The speed of sound air molecules fly around with is pretty fast even for macroscale observers, So how fast will this feel if you scale yourself down to the nanoscale. Or reversely (more practically archivable) scale the nanoscale up to your size.

Halve the speed of light when atoms get scaled up enough to become visible to good eyes

Scaling up just size by an ideal scaling factor of 500.000 (See: Magnification theme-park) and leaving time unchanged as-is leads to a scale-up of speeds too. The speeds of real size air molecules then go from "only" ~340m/s at 1:1 scale up to an experienced pseudo-speed of scaled up air molecules of about 170.000.000 m/s at the new 500.000:1 scale. This is a bit more than halve the speed of light.

There is absolutely no way to intuitively ascertain that. Now add all the inter-atomic collisions and you end up with a mind bogglingly ridiculous pinball motion.

This has pretty wild consequences. Among others is provides the explanation why life could emerge just by accident. Why evolution works.

Keping "speed" equally "fast" when getting smaller as observer

Cinematic slow-motion by using the one special time scale factor that naturally suggests itself

To have a more natural feel for the speeds at the nanoscale, speeds must be scaled in the opposite direction. One wants to scaling ... time to keep operation frequencies natural when transferred to the model scaled up in size Using this approach still leaves us with hair diameter model air molecules bouncing around at the speed of sound ~340m/s while now for every real second to pass we need to wait 500.000 seconds (almost 6 days) in the model for the real second to pass.

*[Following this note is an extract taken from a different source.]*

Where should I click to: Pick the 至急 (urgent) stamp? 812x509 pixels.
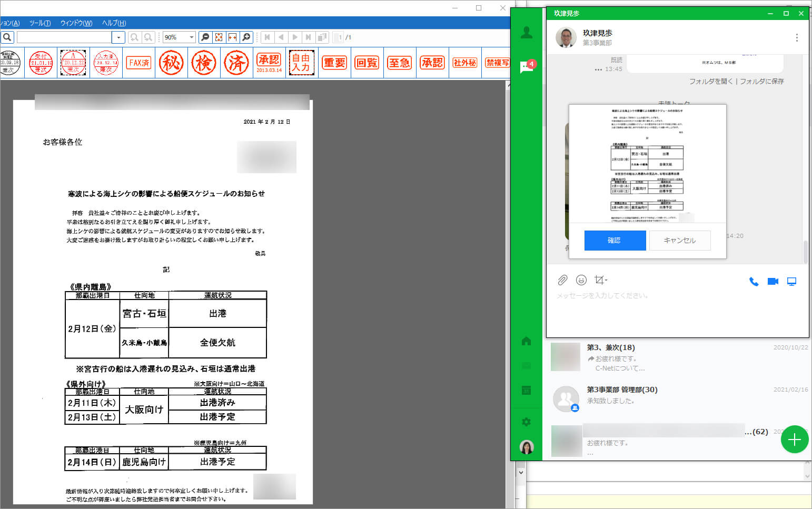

So a we have a model-molecule (scaled up to hair diameter) bouncing around with the speed of sound. in a densely populated molecular environment (scaled up a heap of beard stubbles) for about six days that is thereby emulating just one real second. Just one. Let that sink.

Ok, this is not very intuitive. Now we have distributed one totally and utterly unintuitive and unimaginably big quantity (halve the speed of light) into two still quite unintuitive and unimaginably large quantities (speed of sound and a quite big stretching of time). This is not much better than before, if even, isn't it? Well yes.

Where this scaling method that also scales time not only space will become more useful for an attainment of an intuitive feel is when it comes to parts that are just a slightly bit bigger than molecules (nanomachinery crystolecules). Such parts already move quite a bit slower than single molecules. In fact usually slow enough that they can conveniently be traced around by eye. With our intuitivity preserving "magnification factor" of 500.000 typical nanomachinery operation frequencies e.g. 1MHz will get downscaled to just 2Hz.